» Consignes:
[a] Dans le discours sur le collectif budgétaire, remplacez « redémarrage » par « rebond » dans le passage allant de « Si la reprise » jusqu'à « occulter deux constats. », puis réécrivez ce passage.
[b] Poursuivez le discours sur le collectif budgétaire à partir de sa dernière phrase.

» Texte proposé:
**********

Madame la présidente, monsieur le ministre, mes chers collègues, certains esprits chagrins pourraient dire que les années se suivent et se ressemblent ! Nous avions entamé en effet l’exercice 2009 avec un collectif budgétaire, alors que l’encre de la loi de finances initiale n’était pas encore sèche. Nous voici de nouveau, en ces premiers jours de 2010, avec un premier projet de loi de finances rectificative, qui pourrait en annoncer d’autres…
Cependant, en ce qu’il actualise notre taux de croissance, qui passe de 0, 75 % en loi de finances initiale à 1, 4 %, le présent collectif budgétaire est porteur d’une bonne nouvelle, qui peut sans doute nous laisser espérer, dès l’année prochaine, un retour à un calendrier plus classique pour l’examen des lois de finances.
Vous l’avez dit, monsieur le ministre, ces perspectives de progression de la richesse nationale nous placent, avec l’Allemagne, dans le peloton de tête des pays bénéficiant de la reprise la plus marquée, alors que le FMI prévoit une croissance de 1 % seulement du PIB de la zone euro en 2010.
Voilà un an, la crise économique, née des graves défaillances du système financier mondial, menaçait les équilibres sociaux de notre pays et portait en germe la ruine de notre pacte républicain.
Si la reprise se confirme aujourd’hui, nous le devons notamment à l’action énergique du Gouvernement, qui a su agir avec discernement et célérité, d’abord pour rompre la paralysie qui menaçait le système bancaire et, donc, le financement de l’économie, ensuite pour donner un coup de fouet indispensable à l’activité économique au travers du plan de relance.
Ce redémarrage, pour incontestable qu’il soit, ne doit cependant pas occulter deux constats.

**********

» Données sources:
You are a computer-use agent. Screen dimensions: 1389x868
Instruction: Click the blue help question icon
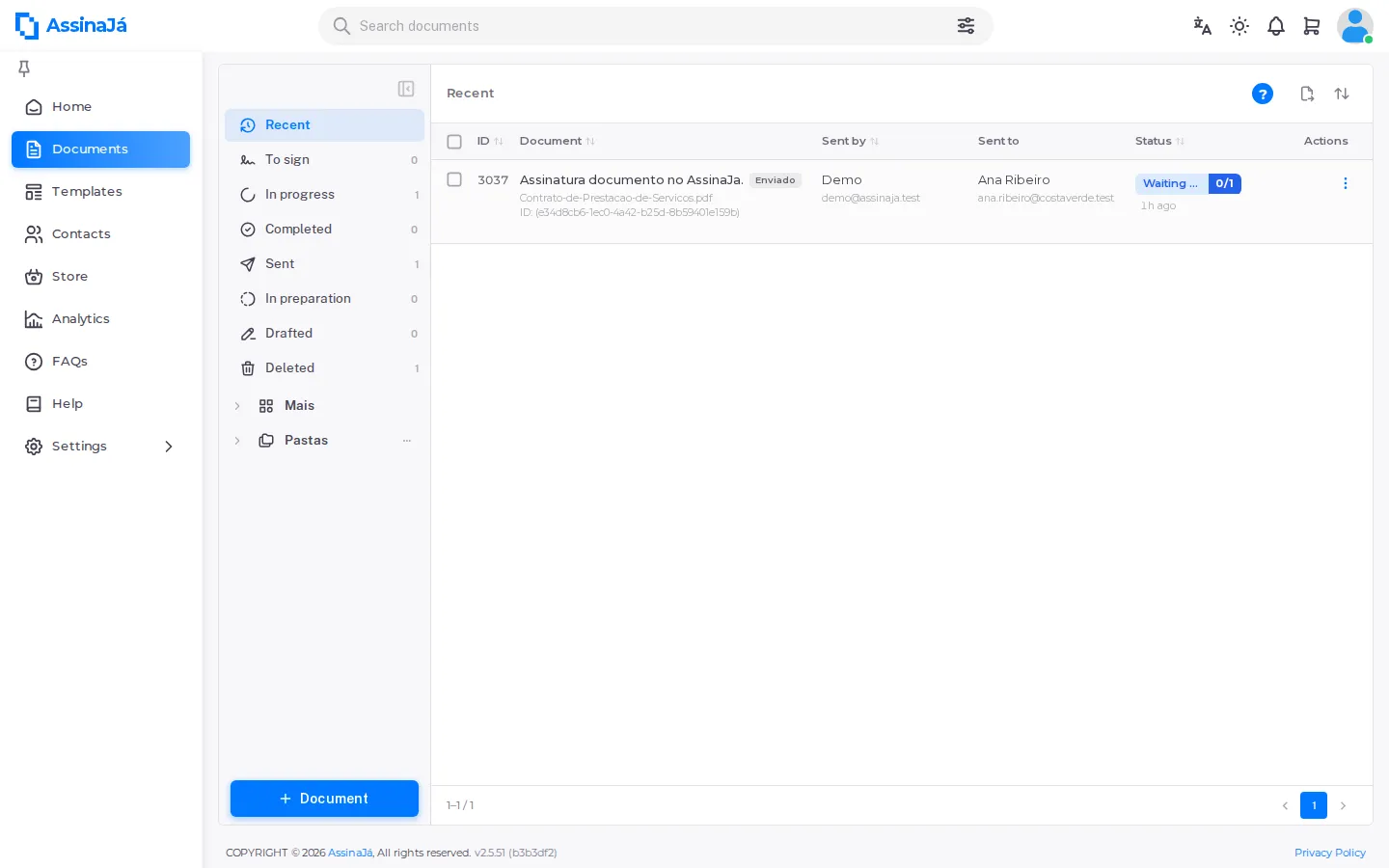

**********

» Corrigés:
[a]
Si la reprise se confirme aujourd’hui, nous le devons notamment à l’action énergique du Gouvernement, qui a su agir avec discernement et célérité, d’abord pour rompre la paralysie qui menaçait le système bancaire et, donc, le financement de l’économie, ensuite pour donner un coup de fouet indispensable à l’activité économique au travers du plan de relance.
Ce rebond, pour incontestable qu’il soit, ne doit cependant pas occulter deux constats.

[b]
Le premier, c’est que les mécanismes à l’origine de la très grave crise que nous venons de traverser seront de nouveau à l’œuvre si la communauté internationale ne parvient pas à parler d’une seule voix sur les sujets de la régulation et de la supervision des activités bancaires et financières.
Le second, c’est que le redémarrage de notre économie ne doit pas être une excuse pour ne pas s’attaquer aux handicaps qui l’affectent et qui nous rendent moins compétitifs que nos partenaires dans le cadre d’une économie mondialisée.
À sa manière, le présent collectif, qui instaure une taxation des bonus des professionnels des marchés financiers et fixe les modalités d’un grand emprunt supposé financer les « dépenses d’avenir », tente d’apporter des réponses sur ces deux terrains. Sont-elles convaincantes ? Vous me permettrez d’exprimer mes interrogations et mes doutes à ce sujet.
En ce qui concerne la taxation des bonus, l’examen des amendements nous permettra d’expliquer la position de la commission des finances, qui soutient le schéma adopté par l’Assemblée nationale, et d’insister sur la prudence nécessaire pour ne pas désavantager la place de Paris dans la compétition à laquelle elle est soumise.
Nous approuvons sans réserve l’affectation du produit de la taxe à Oséo, ce qui permettra de réduire le déficit budgétaire de près de 300 millions d’euros, tout en contribuant au soutien des PME, qui en ont tant besoin pour surmonter la crise, aller de l’avant en matière de recherche et développement et créer des emplois pérennes.
Par ailleurs, il est indispensable de soumettre l’ensemble de la chaîne décisionnelle et du contrôle à cette taxe, en incluant les responsables hiérarchiques des opérateurs des salles de marché. À cette condition, le dispositif me semble parfaitement lisible : il établit un lien très clair entre la prise de risques par les banques et l’obligation qui leur est faite de participer au rétablissement du fonctionnement normal de notre économie, qui passe par le renforcement des fonds dont disposent nos petites et moyennes entreprises.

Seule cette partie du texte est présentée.